SUPPLIED DATA
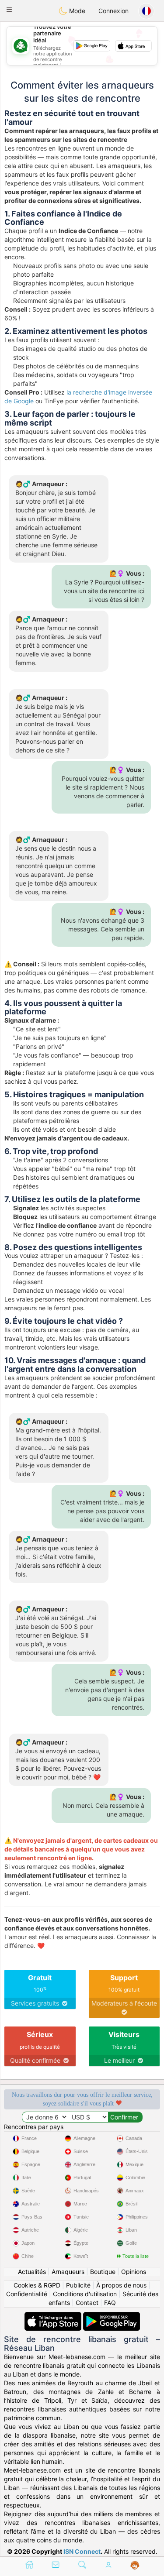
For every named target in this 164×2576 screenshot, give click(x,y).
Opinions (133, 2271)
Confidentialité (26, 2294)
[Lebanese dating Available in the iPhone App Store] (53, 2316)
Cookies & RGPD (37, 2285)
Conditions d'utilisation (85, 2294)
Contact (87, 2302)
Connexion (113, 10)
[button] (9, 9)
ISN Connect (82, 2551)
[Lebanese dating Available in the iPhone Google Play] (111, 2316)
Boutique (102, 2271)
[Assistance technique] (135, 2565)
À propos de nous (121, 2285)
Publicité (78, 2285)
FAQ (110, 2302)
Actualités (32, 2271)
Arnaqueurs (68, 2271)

--

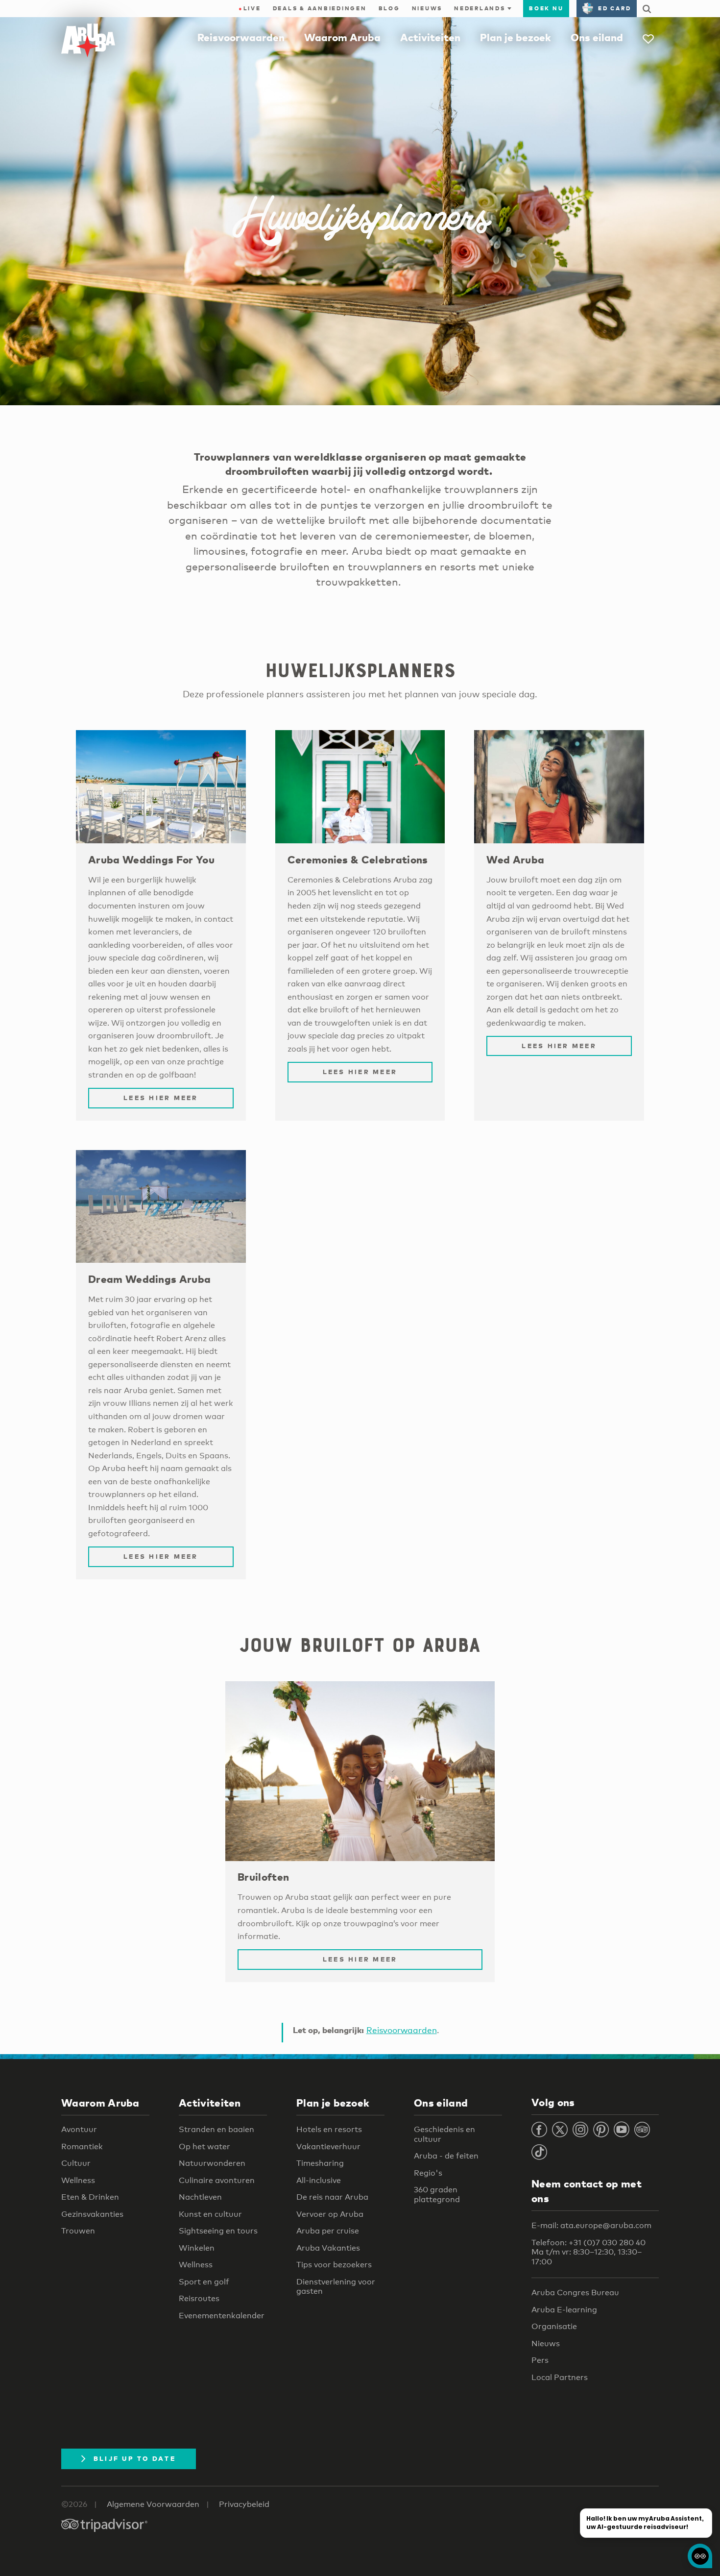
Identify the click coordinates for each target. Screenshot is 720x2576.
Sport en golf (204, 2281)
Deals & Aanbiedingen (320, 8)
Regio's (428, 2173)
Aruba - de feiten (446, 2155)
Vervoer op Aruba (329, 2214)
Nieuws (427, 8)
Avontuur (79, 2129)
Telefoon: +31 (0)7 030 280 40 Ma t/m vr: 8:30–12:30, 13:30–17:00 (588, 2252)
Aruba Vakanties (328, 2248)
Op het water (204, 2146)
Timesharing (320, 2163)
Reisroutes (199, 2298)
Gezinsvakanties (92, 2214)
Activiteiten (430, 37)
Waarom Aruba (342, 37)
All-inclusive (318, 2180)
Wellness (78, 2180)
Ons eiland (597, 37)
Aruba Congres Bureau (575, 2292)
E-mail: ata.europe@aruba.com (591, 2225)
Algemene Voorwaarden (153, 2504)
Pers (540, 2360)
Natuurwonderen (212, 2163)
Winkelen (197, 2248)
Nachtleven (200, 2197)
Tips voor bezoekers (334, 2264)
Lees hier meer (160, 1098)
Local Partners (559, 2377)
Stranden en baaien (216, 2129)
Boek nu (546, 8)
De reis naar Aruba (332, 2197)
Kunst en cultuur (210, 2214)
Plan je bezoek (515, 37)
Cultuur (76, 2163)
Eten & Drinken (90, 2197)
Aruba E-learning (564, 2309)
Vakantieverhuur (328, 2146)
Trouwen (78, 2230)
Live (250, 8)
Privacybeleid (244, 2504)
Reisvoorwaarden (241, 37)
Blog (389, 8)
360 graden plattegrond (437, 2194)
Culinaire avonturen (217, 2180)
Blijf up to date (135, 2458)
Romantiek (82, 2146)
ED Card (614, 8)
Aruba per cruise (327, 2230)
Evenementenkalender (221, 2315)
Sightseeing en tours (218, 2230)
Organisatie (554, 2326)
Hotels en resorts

TRY IT
Can you repeat, word for word, every line above from the one containing "Evenementenkalender (221, 2315)" down to the one containing "Hotels en resorts", including both?

YOUR RESPONSE
Evenementenkalender (221, 2315)
Sightseeing en tours (218, 2230)
Organisatie (554, 2326)
Hotels en resorts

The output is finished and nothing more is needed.